§ Instructions:
a. Answer these from the post on Kenya's education crisis, one line each, marked like the questions:
(i) On what date was the post published?
(ii) Which deputy does the writer name as one of the president's closest lieutenants?
(iii) Under whom does the writer say the education sector was already on a downward spiral?
b. Write the next part of the post on Kenya's education crisis, picking up after its final sentence.

Sunday 31 July 2016

[wanabidii] EDUCATION FIASCO IN KENYA & FRED MATIANG’I: THE PRESIDENT SHOULD HIT THE RESET BUTTON TO RESTORE SANITY

Folks,

I know I am not hallucinating about this because the evidence is on my side and it speaks for itself but if I am, please forgive me. I have been severely lampooned in the last week for stating the obvious, that Education Cabinet Secretary Fred Matiang'i is responsible, albeit partially, for the school indiscipline and arsons that are sweeping the country and I will explain why but in the meantime, my question is really simple, isn't it time that President Kenyatta himself took action?


President Kenyatta & Education CS Matiang'i.jpg

Just how many schools to arson before the president acts? In my view, we have reached the tipping point and as we head to the next general elections, President Uhuru Kenyatta has his work cut out for him- he needs to step it up and reboot to stop the bleeding and reverse Matiang'i's rules albeit temporarily, his leadership is urgently needed to mitigate the damages wrought by some of his closest lieutenants beginning with his Deputy William Ruto and now Education Secretary Fred Matiang'i. 

First, let me clear, President Uhuru Kenyatta is NOT the problem, the president is a good man and has a good heart but it is those around him that are a drag on Kenyatta. He may be hands off or delegates roles to people that he trusts but they let him down and us down, and yet the buck stops with the President, he must step up and crack the whip on rogue officers in his administration if there are going to be any meaningful changes, not just in education but in the entire government. That's the only way he can fix the problem and restore public confidence in government. I am limiting my scope here to Matiang'i vis a vis education:

FRED MATIANG'I
Let me start by saying that I think Matiang'i means well, he didn't purposely set out to exacerbate existing problems much less anticipated this level of backlash but clearly he rubbed many folks the wrong way, particularly the young and impressionable students in the short time he has been the education secretary. I don't need to belabor the obvious. I believe he came in with a plan to clean house and restore order in a key sector of our society bedeviled by hopelessness and dysfunction in desperate need of reform and I truly believe he thought, perhaps still thinks, he is doing the right thing but let's also be brutally honest, it obviously has gone awry and we need to step back, reassess and redeploy. The president needs problem solvers not more headaches and by all objective measures Matiang'i's approach in tackling the issues in Education have added to the president's headaches, not lessened them.  The sector was on a downward spiral as it were under Jacob Kaimenyi and Matiang'i was supposed to fix it but he has aggravated the problem instead – this fiasco can be described as the quintessential "jumping from a frying pan right into the fire" and it is not rhetorical or hyperbole, this is real. The education sector is now the laughing stalk and is getting worse by the day.

§ Dataset records:
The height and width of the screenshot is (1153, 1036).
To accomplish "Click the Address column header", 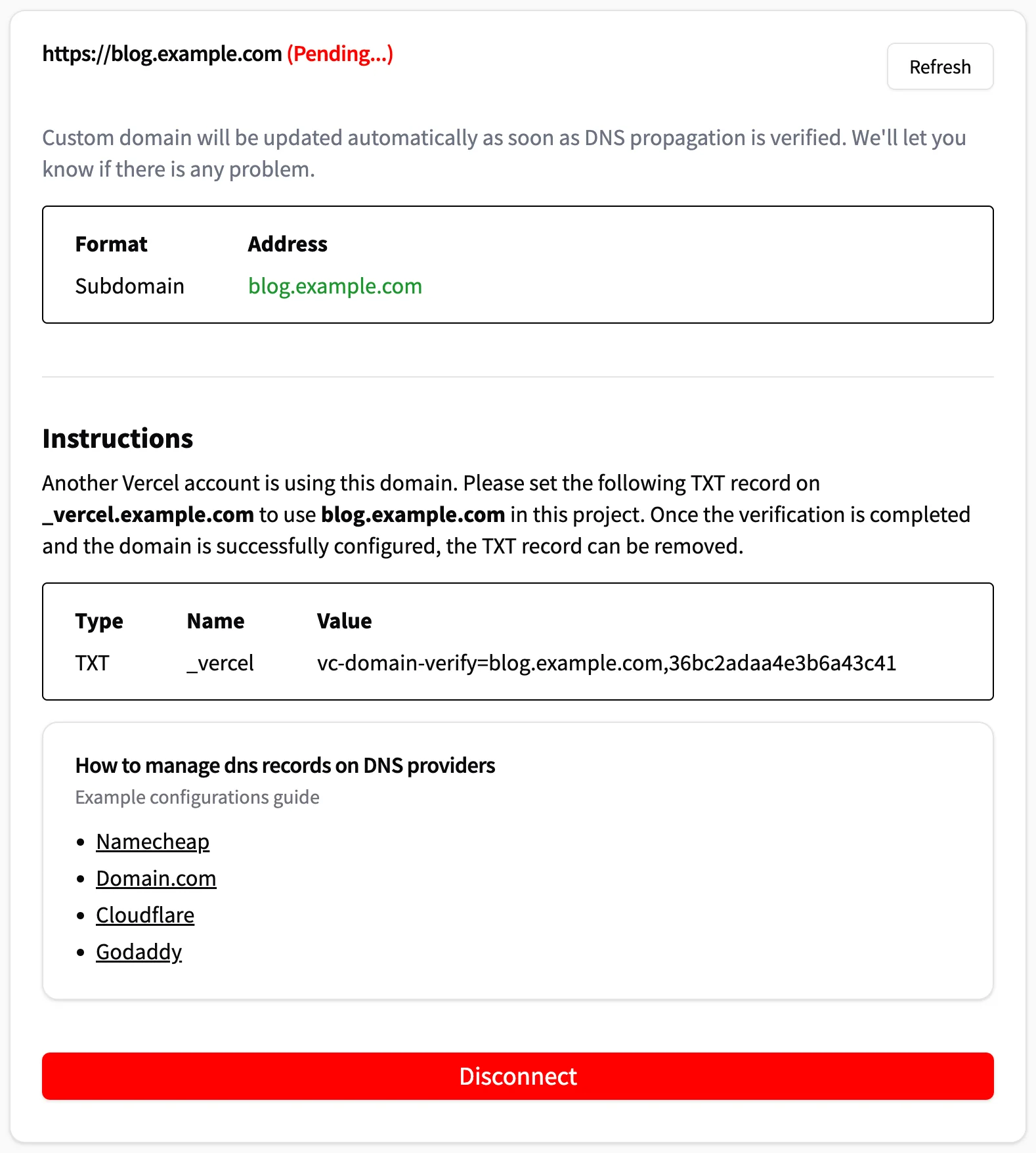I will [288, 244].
* * *
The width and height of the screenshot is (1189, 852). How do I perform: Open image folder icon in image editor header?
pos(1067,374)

§ The results:
a.
(i) Sunday 31 July 2016
(ii) William Ruto
(iii) Jacob Kaimenyi

b.
Just to illustrate and to put it into perspective on how low our education system is regarded, I saw an AD (VACANCY NOTICE) just this week by an Asian technology company in Nairobi that blatantly showed its contempt of Kenyan graduates- it invited recent ASIAN "high school" graduates  to  apply for sales jobs - NO EXPERIENCE NECESSARY  while KENYAN applicants MUST possess a college Diploma or Degree and at least ONE YEAR EXPERIENCE to work as a STORE KEEPER" (essentially a cashier), in other words Kenya's Diplomas and Degrees and work experience are only equivalent to an Asian high school education – I mean if that doesn't get your attention, I am not sure what will. Under Kaimenyi, the relationship between educators and the Jubilee regime were frosty and hit an all-time low over wages dispute where they felt cheated and teachers went on strike at the most critical time – third term, the examination semester and of course this resulted in the worst exam cheating on record. Teachers were and still remain demoralized if the current unprecedented school arsons and indiscipline is anything to go by. Matiang'i was supposed to fix all that but instead, but schools are literary burning to the ground instead, it is NOT a coincidence.

How Matiang'i worsened the situation:
The rationale of Matiang'i's new measures do not square with reality insofar as they don't demonstrate a correlation between the problems in the schools and the fixes he announced. In other words, I believe that the Secretary misdiagnosed the problem and then prescribed the improper remedies and that is the disconnect that needs to be revisited. Some of the measures he announced are just obnoxious and ill-advised and have absolutely no nexus whatsoever to the cheating problem or the cartel corruption he blames for the backlash that obviously rubbed the students the wrong way. For example,  some of the most egregious measures he announced were the "banning all social activities in the third term — including prayer days, visiting, half term breaks, sports, prize-giving ceremonies and annual general meetings — to cut contact between candidates and outsiders"! http://www.nation.co.ke/news/Tough-rules-to-stop-exam-cheats-unveiled/1056-3209416-1dxn99z/index.html . Maybe it is just me, but what if anything, do these measures have to do with cheating or fighting corruption? What evidence or studies did Matiang'i conduct or rely on that informed him that these were indeed the causes of cheating and corruption in schools? And how does he show that the measures he announced would remedy these problems? I say it is conjecture and speculation on his part.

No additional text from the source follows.